Komla Gbedemah (1st from the left) with the then US president and vice president

The Akosombo Dam, a cornerstone of Ghana’s electricity production, stands as a testament to the legacy of Ghana’s first president, Osagyefo Dr. Kwame Nkrumah. However, the story behind how the United States government came to finance the construction of this vital infrastructure is less known, and it’s a tale that revolves around racial abuse suffered by Ghana’s first Minister of Finance, Komla Gbedemah.

As face2faceafrica.com reports, the turning point occurred when Gbedemah and his secretary sought refreshments at Howard Johnson restaurant in Dover, Delaware, USA. Shockingly, they were told that “coloured people are not allowed to eat in here” by the waitress, even after Gbedemah identified himself as the finance minister of Ghana. The restaurant manager, in a disturbing display of racial discrimination, supported the waitress’s stance.

Incensed by the incident, Gbedemah declared, “The [white] people here are of a lower social status than I am, but they can drink here, and we can’t. You can keep the orange juice and the change [from a dollar bill], but this is not the last you have heard of this.”

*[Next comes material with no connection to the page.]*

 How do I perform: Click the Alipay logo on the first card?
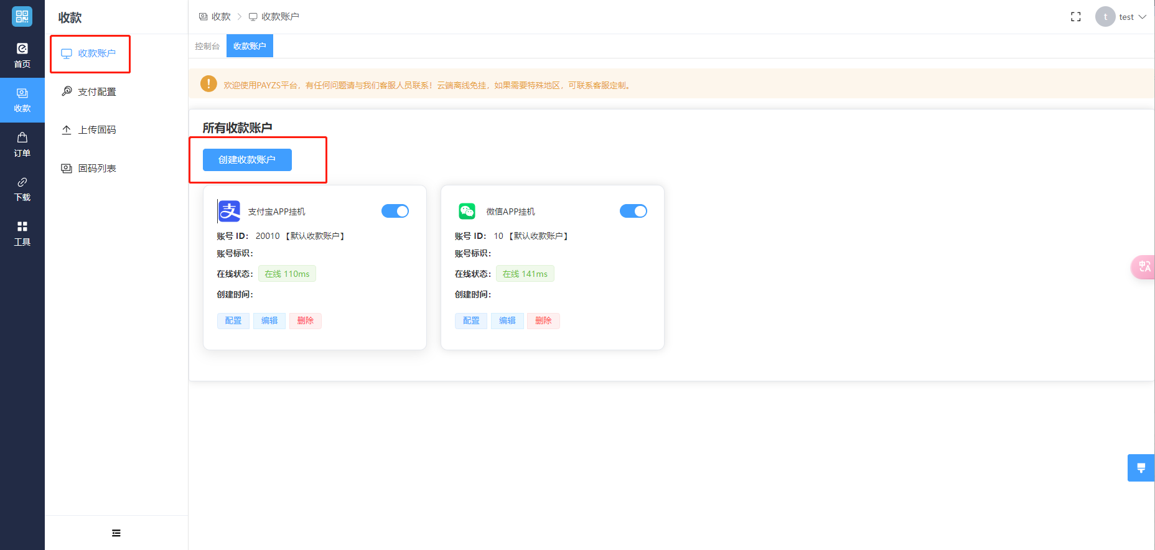229,212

The racial abuse suffered by Gbedemah gained national attention in the US media, leading to an official apology from the State Department and condemnation of the incident as “an exceptional and isolated incident” by US Ambassador to Ghana, Wilson Flake.

In an effort to mend relations, then-US President Dwight Eisenhower invited Gbedemah for a breakfast meeting at the White House, where he personally apologized to the finance minister. Importantly, during this meeting, the US agreed to finance Ghana’s plan to build the Akosombo Dam on the Volta River.

The face2faceafrica.com report also highlighted a significant outcome of the meeting: the Howard Johnson restaurant revised its policy, ensuring it would serve anyone who walked through its doors, marking a small but impactful victory against racial discrimination.

This untold chapter in history sheds light on the intersection of racial equality, diplomacy, and infrastructure development, demonstrating the power of resilience in the face of injustice and the ability to turn adversity into progress.